To do: Print exactly the lines below between the line holding "You are a computer-use agent. 1286x720" and the line holding "Instruction: Click edit icon for row 106447", inclusive, and nothing more.

Data to process:
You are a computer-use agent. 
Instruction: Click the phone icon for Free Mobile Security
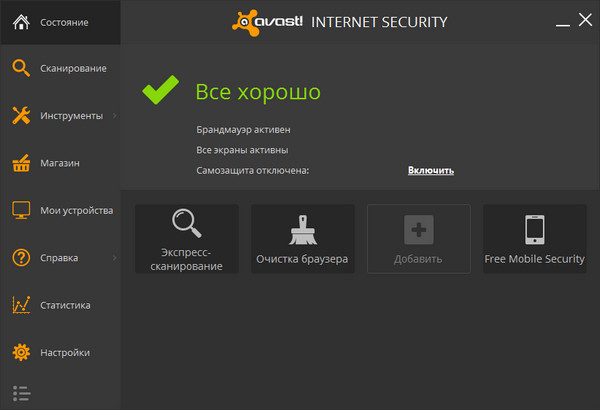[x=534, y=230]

* * *

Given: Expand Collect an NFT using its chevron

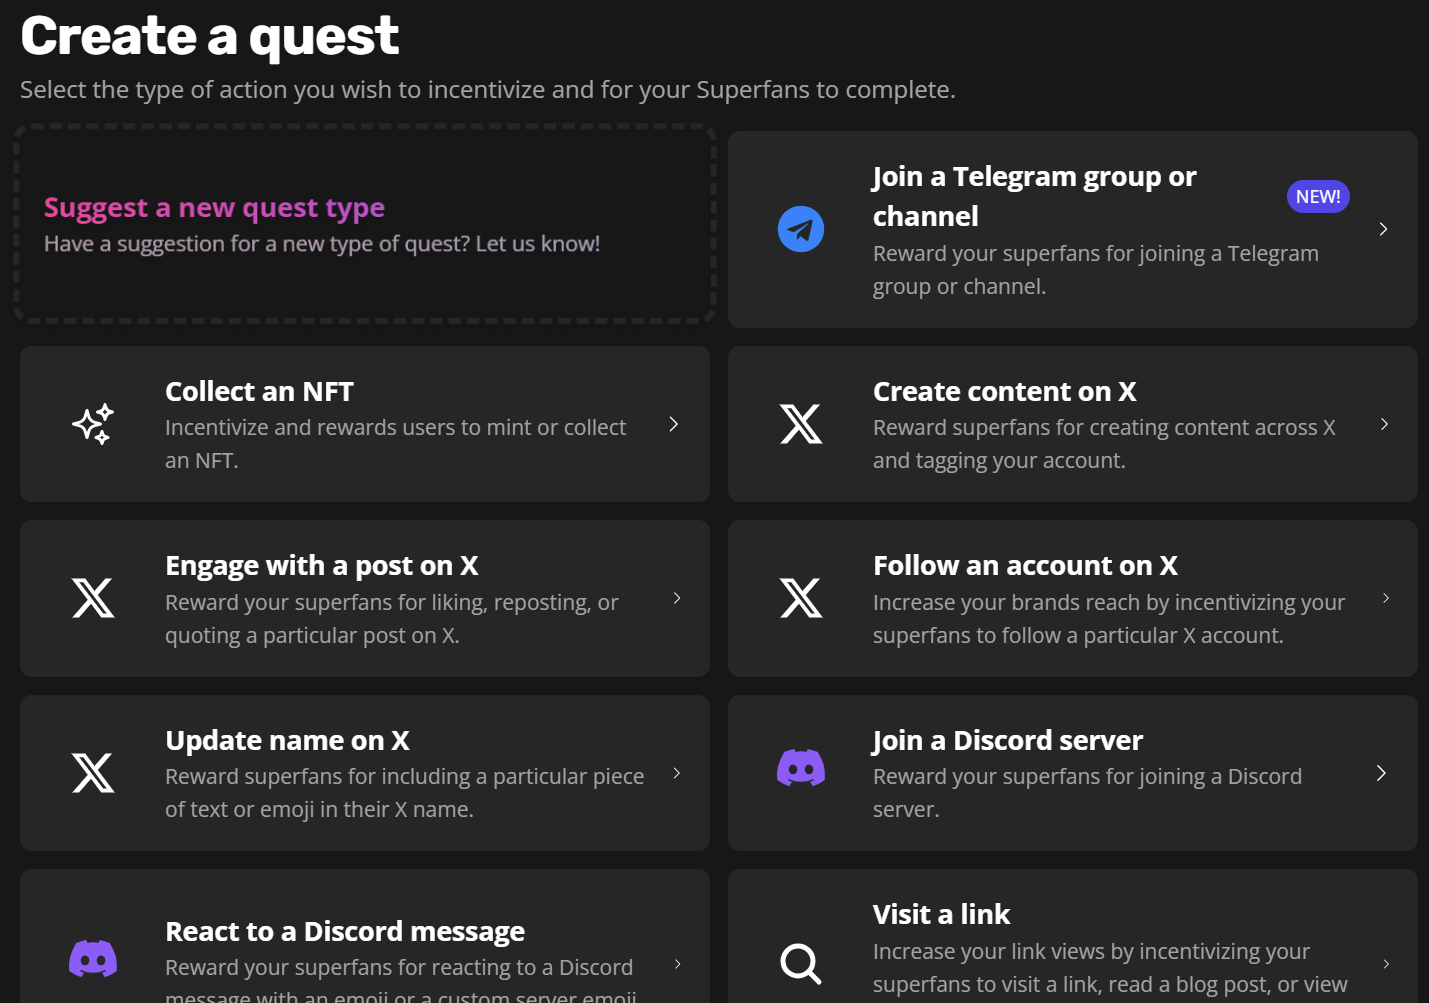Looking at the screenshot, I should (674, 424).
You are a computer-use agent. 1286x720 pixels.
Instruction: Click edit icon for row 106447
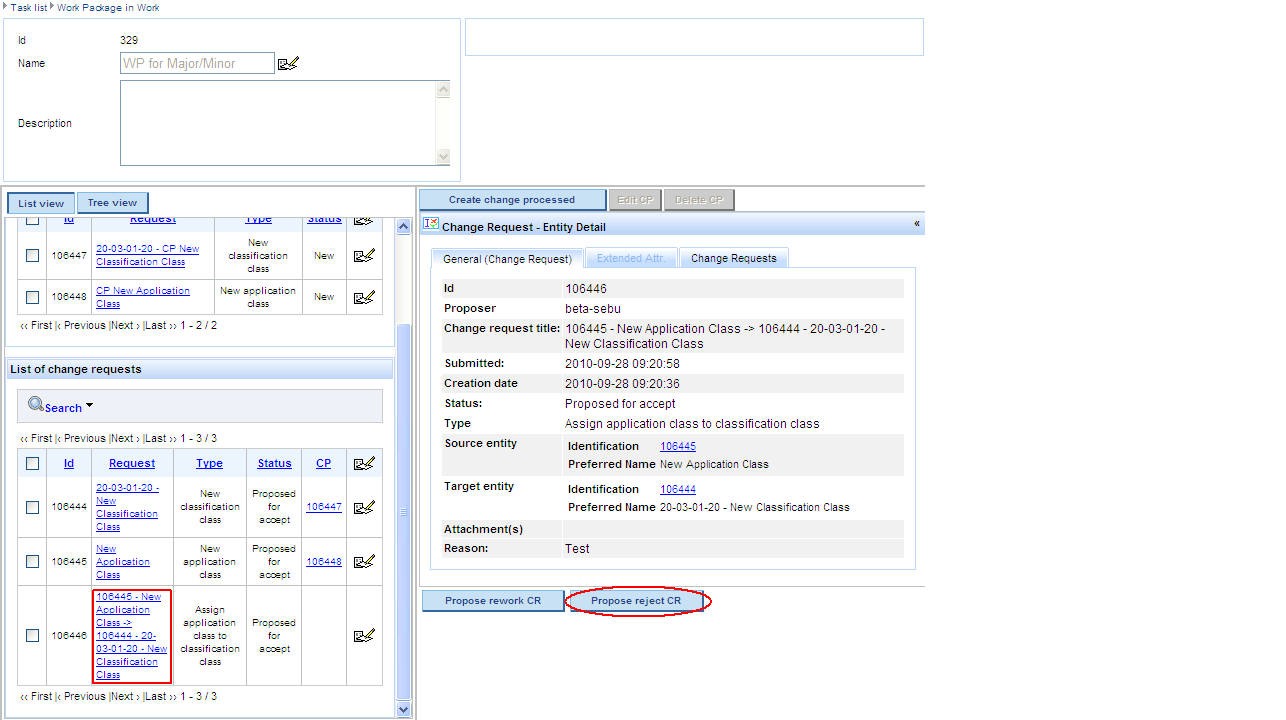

Answer for the task:
You are a computer-use agent. 1286x720 pixels.
Instruction: Click edit icon for row 106447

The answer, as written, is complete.